His theories are dismissed as nonsense by many academics -- Menzies says Chinese fleets reached Australia and New Zealand as well as America before European explorers -- but have gained an international following among readers.
"This whole fantasy about Europe discovering the world is just nonsense," said Menzies.
In his latest book -- published in the United States in June and this month in Britain -- Menzies says four ships from the same Chinese expeditions reached Venice, bringing with them world maps, astronomical charts and encyclopedias far in advance of anything available in Europe at the time.
Menzies says Leonardo's designs for machines can be traced back to this transfer of Chinese knowledge.
Leonardo, born in 1452, is perhaps best known for his enigmatic "Mona Lisa" portrait of a woman in Paris's Louvre Museum, but he also left journals filled with intricate engineering and anatomical illustrations.

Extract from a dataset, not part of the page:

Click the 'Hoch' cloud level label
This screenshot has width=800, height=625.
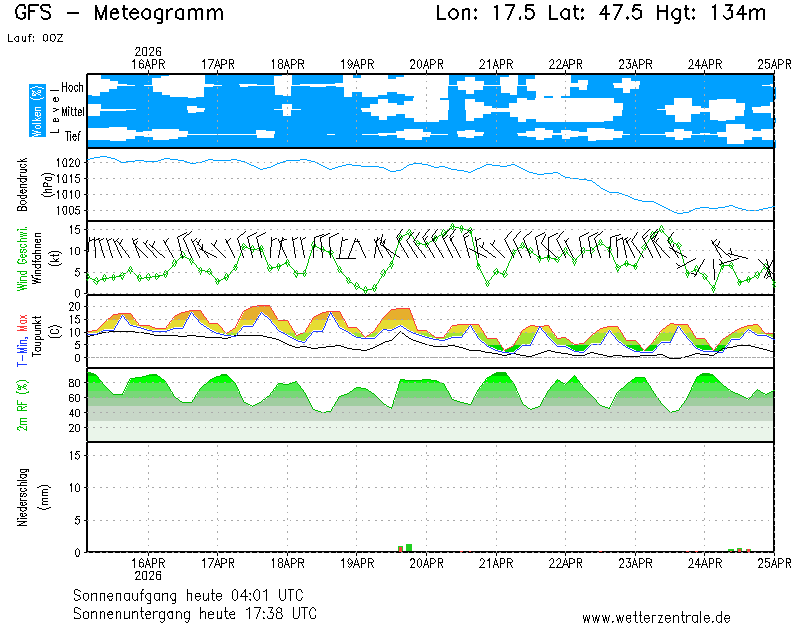(x=72, y=88)
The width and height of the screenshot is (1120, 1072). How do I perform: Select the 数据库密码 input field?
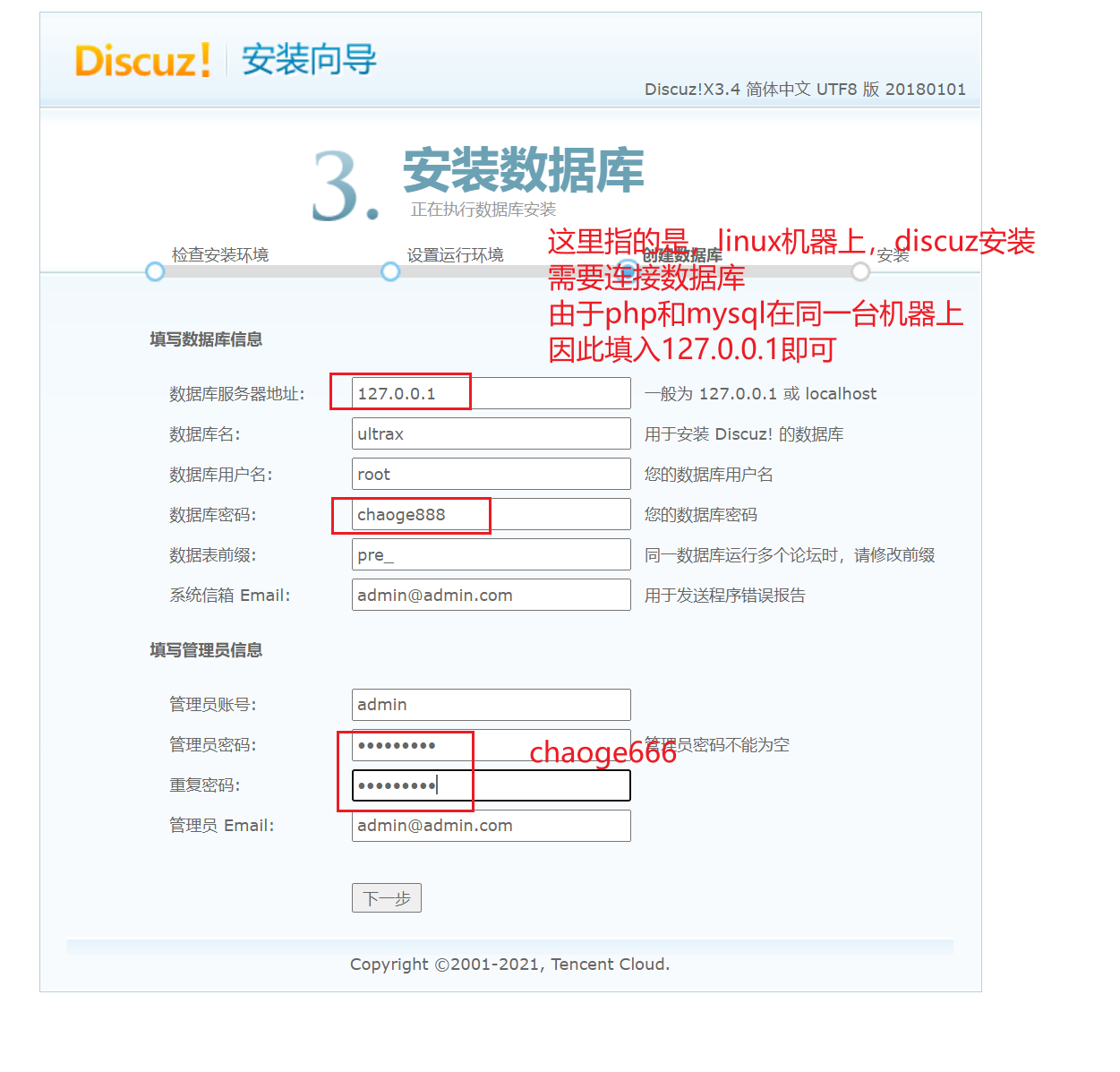click(x=491, y=514)
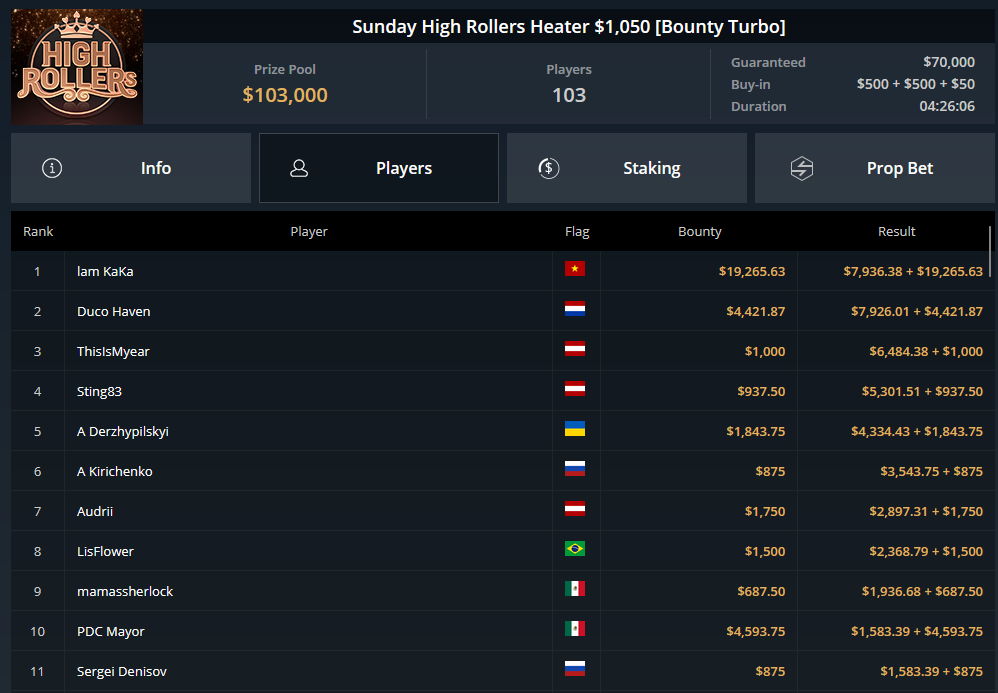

Menzies says designs for gears, waterwheels and other devices contained in Chinese encyclopedias reached Leonardo after being copied and modified by his Italian antecedents Taccola and Francesco di Giorgio.

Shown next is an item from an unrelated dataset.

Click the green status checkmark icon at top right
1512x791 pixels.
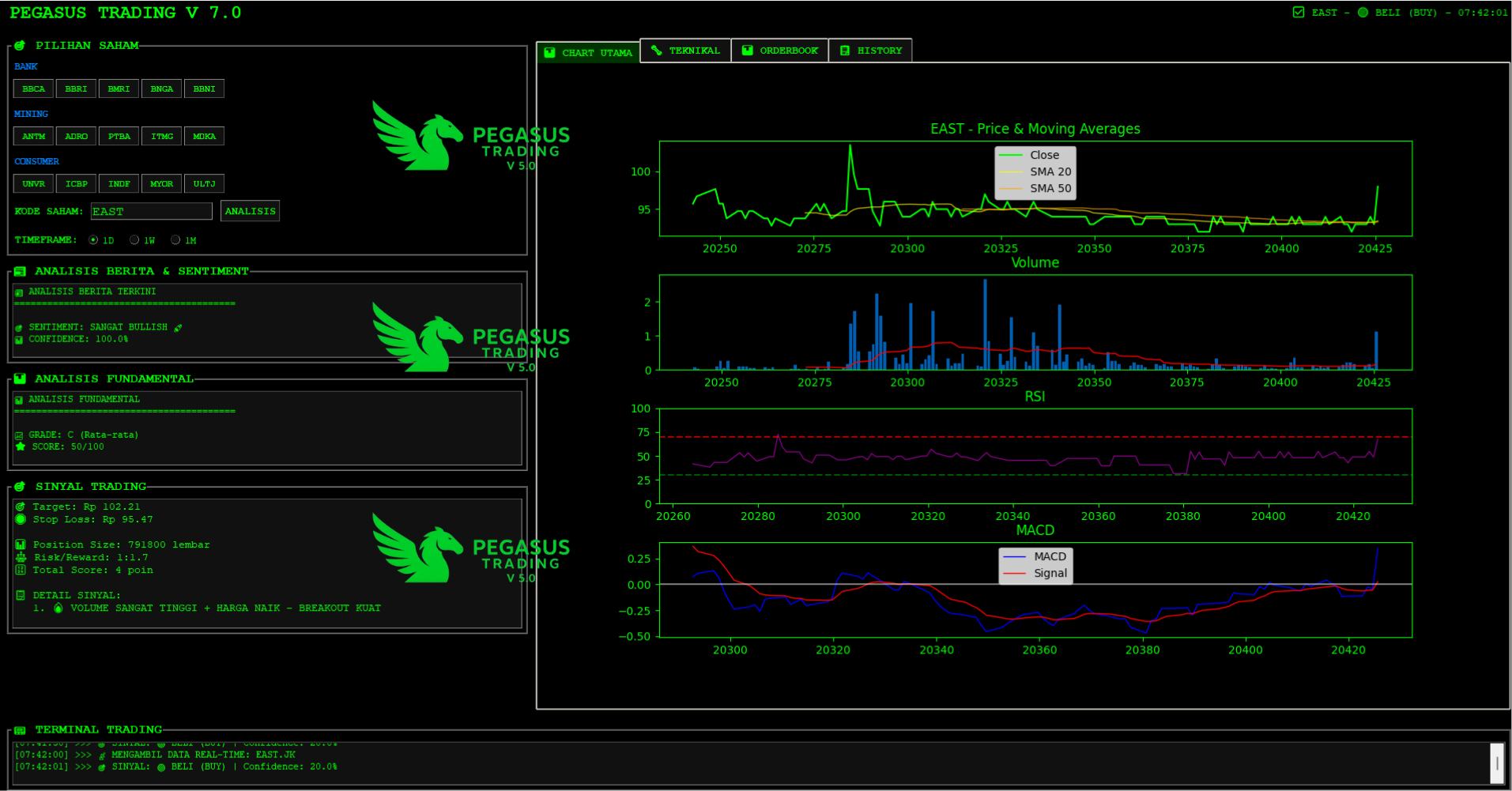pyautogui.click(x=1298, y=13)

To support his argument, Menzies publishes drawings of siege weapons, mills and pumps from a 1313 Chinese agricultural treatise, the Nung Shu, and from other pre-1430 Chinese books, next to apparently similar illustrations by Leonardo, Di Giorgio and Taccola.
(my comment: this last sentence is important, showing that it wasn't Leonardo alone who started to provide similar drawings at around the same time -- which would have been the case had he been the ONLY one who came out with the original ideas associated with the drawings of the machines and technologies).
"By comparing Leonardo's drawings with the Nung Shu we have verified that each element of a machine superbly illustrated by Leonardo had previously been illustrated by the Chinese in a much simpler manual," Menzies writes.
"It's very suggestive, very interesting, but the hard work remains to be done," said Martin Kemp, Professor of the History of Art at Oxford University and author of books on Leonardo.
"He (Menzies) says something is a copy just because they look similar. He says two things are almost identical when they are not," Kemp said.
"It's not strong on historical method," he added. But Kemp said he would look out for any signs that Leonardo had access to Chinese material, directly or indirectly, when studying his manuscripts in future.